■ WHAT YOU WILL DO
Rewrite the entries below as a numbered list, leaving out any blank lines.

-- START --

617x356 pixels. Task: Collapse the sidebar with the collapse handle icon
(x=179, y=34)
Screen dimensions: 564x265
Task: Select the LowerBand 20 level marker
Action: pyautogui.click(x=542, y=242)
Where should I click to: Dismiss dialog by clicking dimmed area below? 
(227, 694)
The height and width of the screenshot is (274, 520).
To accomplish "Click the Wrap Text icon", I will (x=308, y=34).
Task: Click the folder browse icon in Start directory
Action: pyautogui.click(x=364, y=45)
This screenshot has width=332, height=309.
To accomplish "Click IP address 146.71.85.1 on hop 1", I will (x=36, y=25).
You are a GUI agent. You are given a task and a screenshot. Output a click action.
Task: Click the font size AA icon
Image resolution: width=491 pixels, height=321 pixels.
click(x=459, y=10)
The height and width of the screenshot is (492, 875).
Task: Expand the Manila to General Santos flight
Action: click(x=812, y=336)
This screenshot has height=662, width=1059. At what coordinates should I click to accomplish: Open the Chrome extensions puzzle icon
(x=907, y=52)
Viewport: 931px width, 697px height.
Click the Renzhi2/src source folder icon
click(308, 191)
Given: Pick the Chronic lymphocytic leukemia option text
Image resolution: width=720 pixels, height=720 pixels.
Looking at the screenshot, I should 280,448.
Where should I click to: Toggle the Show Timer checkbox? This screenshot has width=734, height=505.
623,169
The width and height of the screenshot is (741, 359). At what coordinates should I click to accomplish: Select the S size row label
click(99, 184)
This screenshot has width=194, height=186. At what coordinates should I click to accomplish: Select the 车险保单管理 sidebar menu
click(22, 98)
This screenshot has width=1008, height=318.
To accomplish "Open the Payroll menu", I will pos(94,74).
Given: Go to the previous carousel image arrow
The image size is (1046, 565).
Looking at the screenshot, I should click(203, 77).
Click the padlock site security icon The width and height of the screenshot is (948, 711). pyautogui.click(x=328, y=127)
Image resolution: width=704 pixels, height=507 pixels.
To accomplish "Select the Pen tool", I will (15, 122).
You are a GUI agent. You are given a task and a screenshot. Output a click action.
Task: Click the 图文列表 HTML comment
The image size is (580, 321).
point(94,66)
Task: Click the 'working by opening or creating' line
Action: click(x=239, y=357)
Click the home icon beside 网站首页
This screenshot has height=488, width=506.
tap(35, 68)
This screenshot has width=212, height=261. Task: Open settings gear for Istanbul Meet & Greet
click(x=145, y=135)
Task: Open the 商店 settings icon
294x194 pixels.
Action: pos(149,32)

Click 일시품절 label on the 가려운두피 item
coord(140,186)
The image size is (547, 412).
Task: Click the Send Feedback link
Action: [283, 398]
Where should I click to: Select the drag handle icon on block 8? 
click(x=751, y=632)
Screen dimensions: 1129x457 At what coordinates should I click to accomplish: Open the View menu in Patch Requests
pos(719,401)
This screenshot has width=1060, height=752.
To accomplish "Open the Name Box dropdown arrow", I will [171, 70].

-- END --

■ RESPONSE FOR THIS EXERCISE
1. 617x356 pixels. Task: Collapse the sidebar with the collapse handle icon
2. (x=179, y=34)
3. Screen dimensions: 564x265
4. Task: Select the LowerBand 20 level marker
5. Action: pyautogui.click(x=542, y=242)
6. Where should I click to: Dismiss dialog by clicking dimmed area below? 
7. (227, 694)
8. The height and width of the screenshot is (274, 520).
9. To accomplish "Click the Wrap Text icon", I will (x=308, y=34).
10. Task: Click the folder browse icon in Start directory
11. Action: pyautogui.click(x=364, y=45)
12. This screenshot has width=332, height=309.
13. To accomplish "Click IP address 146.71.85.1 on hop 1", I will (x=36, y=25).
14. You are a GUI agent. You are given a task and a screenshot. Output a click action.
15. Task: Click the font size AA icon
16. Image resolution: width=491 pixels, height=321 pixels.
17. click(x=459, y=10)
18. The height and width of the screenshot is (492, 875).
19. Task: Expand the Manila to General Santos flight
20. Action: click(x=812, y=336)
21. This screenshot has height=662, width=1059. At what coordinates should I click to accomplish: Open the Chrome extensions puzzle icon
22. (x=907, y=52)
23. Viewport: 931px width, 697px height.
24. Click the Renzhi2/src source folder icon
25. click(308, 191)
26. Given: Pick the Chronic lymphocytic leukemia option text
27. Image resolution: width=720 pixels, height=720 pixels.
28. Looking at the screenshot, I should 280,448.
29. Where should I click to: Toggle the Show Timer checkbox? This screenshot has width=734, height=505.
30. 623,169
31. The width and height of the screenshot is (741, 359). At what coordinates should I click to accomplish: Select the S size row label
32. click(99, 184)
33. This screenshot has width=194, height=186. At what coordinates should I click to accomplish: Select the 车险保单管理 sidebar menu
34. click(22, 98)
35. This screenshot has width=1008, height=318.
36. To accomplish "Open the Payroll menu", I will pos(94,74).
37. Given: Go to the previous carousel image arrow
38. The image size is (1046, 565).
39. Looking at the screenshot, I should click(203, 77).
40. Click the padlock site security icon The width and height of the screenshot is (948, 711). pyautogui.click(x=328, y=127)
41. Image resolution: width=704 pixels, height=507 pixels.
42. To accomplish "Select the Pen tool", I will (15, 122).
43. You are a GUI agent. You are given a task and a screenshot. Output a click action.
44. Task: Click the 图文列表 HTML comment
45. The image size is (580, 321).
46. point(94,66)
47. Task: Click the 'working by opening or creating' line
48. Action: click(x=239, y=357)
49. Click the home icon beside 网站首页
50. This screenshot has height=488, width=506.
51. tap(35, 68)
52. This screenshot has width=212, height=261. Task: Open settings gear for Istanbul Meet & Greet
53. click(x=145, y=135)
54. Task: Open the 商店 settings icon
55. 294x194 pixels.
56. Action: pos(149,32)
57. Click 일시품절 label on the 가려운두피 item
58. coord(140,186)
59. The image size is (547, 412).
60. Task: Click the Send Feedback link
61. Action: [283, 398]
62. Where should I click to: Select the drag handle icon on block 8? 
63. click(x=751, y=632)
64. Screen dimensions: 1129x457 At what coordinates should I click to accomplish: Open the View menu in Patch Requests
65. pos(719,401)
66. This screenshot has width=1060, height=752.
67. To accomplish "Open the Name Box dropdown arrow", I will [171, 70].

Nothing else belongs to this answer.